- _ENTRIES SHOWN_:
===============
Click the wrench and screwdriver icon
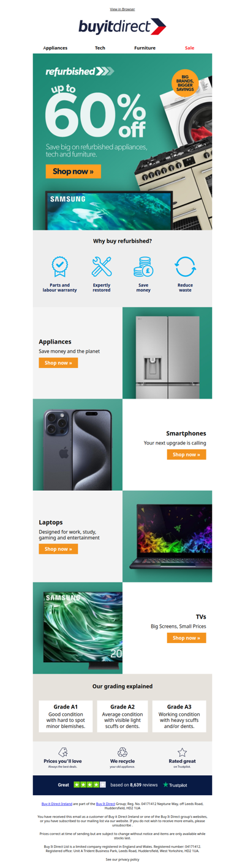(x=102, y=267)
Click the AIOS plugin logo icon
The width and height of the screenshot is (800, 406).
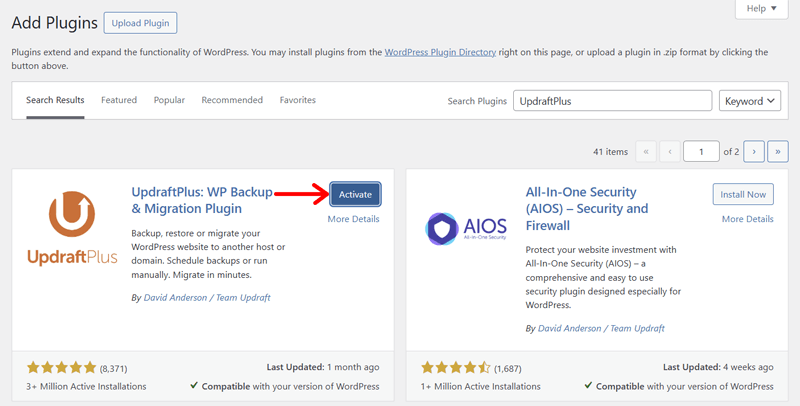(466, 229)
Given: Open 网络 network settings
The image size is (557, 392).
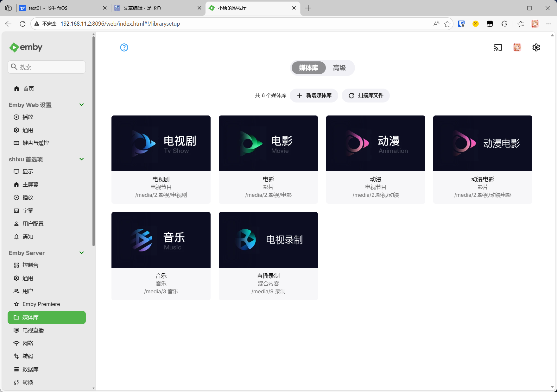Looking at the screenshot, I should point(28,343).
===============
- _WHAT TO WORK ON_: What is needed is an exact repeat of every entry above, with the pictures left out.

- _WRITTEN RESPONSE_:
Click the wrench and screwdriver icon
(x=102, y=267)
Click the AIOS plugin logo icon
The width and height of the screenshot is (800, 406).
(466, 229)
Given: Open 网络 network settings
The image size is (557, 392).
Looking at the screenshot, I should point(28,343).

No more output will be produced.